Il confronto però, sottolinea, non va’ fatto con le riduzioni brutale di popolazione, come quella dovuta alla peste del 1348, che spazzò via il 30-40 per cento degli abitanti d’Europa. «Allora la rapida concentrazione di ricchezze in mano ai sopravvissuti fece aumentare la domanda di beni e di consumi», dice Tangheroni, «provocando un boom economico. Che fu però passeggero: si scontò con una vera crisi economica un ventennio dopo». Il mercato s’era fatto più piccolo; le campagne svuotate si svuotarono ancor più, perché la gente emigrò nelle città. La crisi economica durò quasi un secolo, fino al 1450, quando la popolazione tornò ai livelli anteriori all’epidemia.

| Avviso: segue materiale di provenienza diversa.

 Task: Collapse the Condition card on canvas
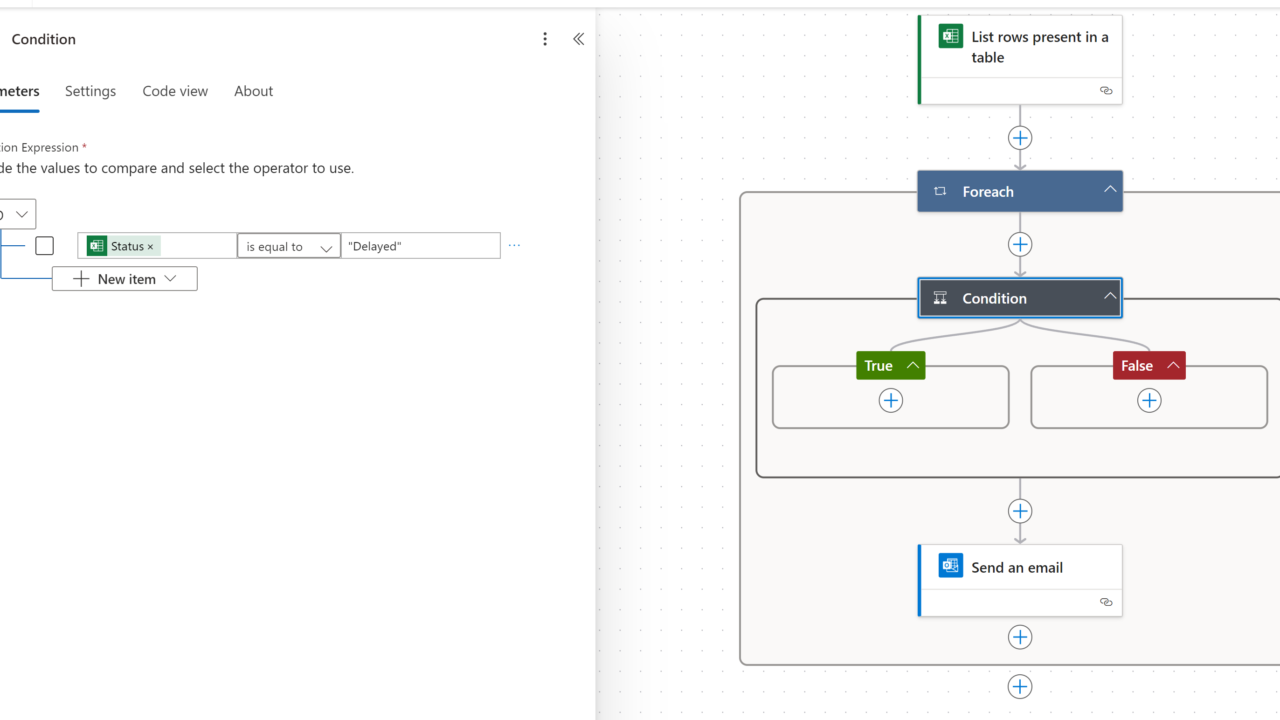click(1109, 297)
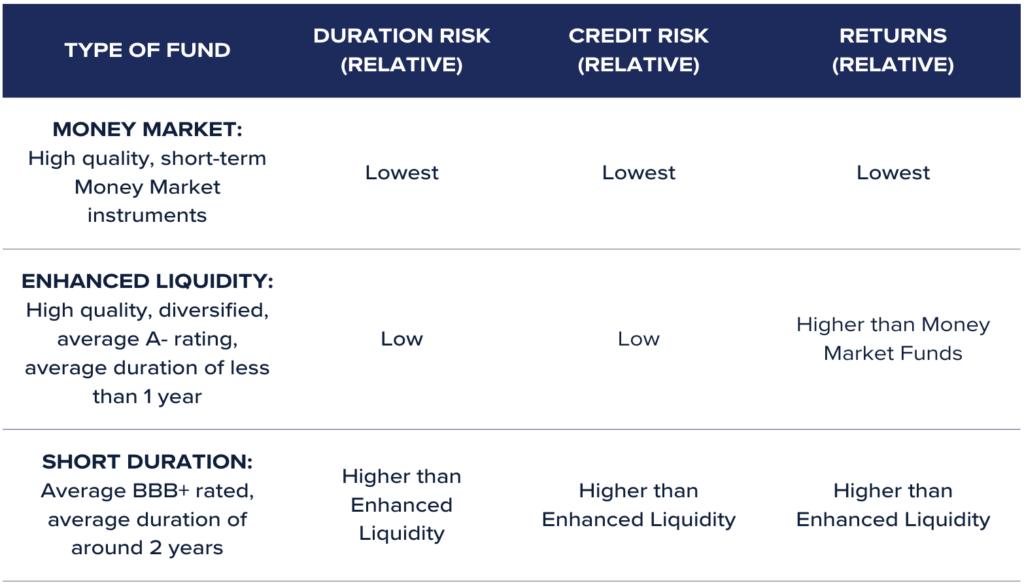Select Short Duration's duration risk cell
1024x585 pixels.
pos(402,505)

«Ma il vero confronto va fatto con il lungo declino di natalità dell’impero romano: già Augusto denunciò il problema e prese provvedimenti. Inefficaci, perché la denatalità, oggi come allora, sembra collegata ad una mentalità consumistico-edonista. Aggravata dalla schiavitù».
Sembrerebbe che l’abbondanza di schiavi dovesse compensare la crisi di nascite, come oggi si spera negli immigrati: ma gli schiavi facevano pochissimi figli, e gli immigrati d’oggi, una volta in Italia, presto assumono un profilo di natalità «all’italiana», ossia scarsa. «L’impero romano favorì l’immigrazione, per ottenere i “lavoratori specializzati” di cui lo Stato sentiva la mancanza più acutamente, ossia di soldati. Nel tardo impero furono istituiti posti d’accoglienza sul Danubio: le tribù germaniche in arrivo dall’Est venivano accolte, rifocillate, fornite di vestiario e cibo, e i giovani maschi erano arruolati nelle legioni». Come andò a finire, si sa: «Dopo un secolo di “immigrazioni” favorite, arrivò la marea incontenibile delle “immigrazioni” indesiderate, passate alla storia come invasioni barbariche». Il collasso delle istituzioni e l’insicurezza finì per disarticolare del tutto la produzione, allora essenzialmente agricola, e i commerci. Lo scrittore Rutilio Namaziano, nel quinto secolo, pianse poeticamente sulla “rara presenza d’uomini” nelle campagne italiane un tempo fertili, ora abbandonate e incolte. I ricchi si chiusero in vaste aziende agricole fortificate, difese da truppe private, ed economicamente autarchiche (il germe del feudo medievale).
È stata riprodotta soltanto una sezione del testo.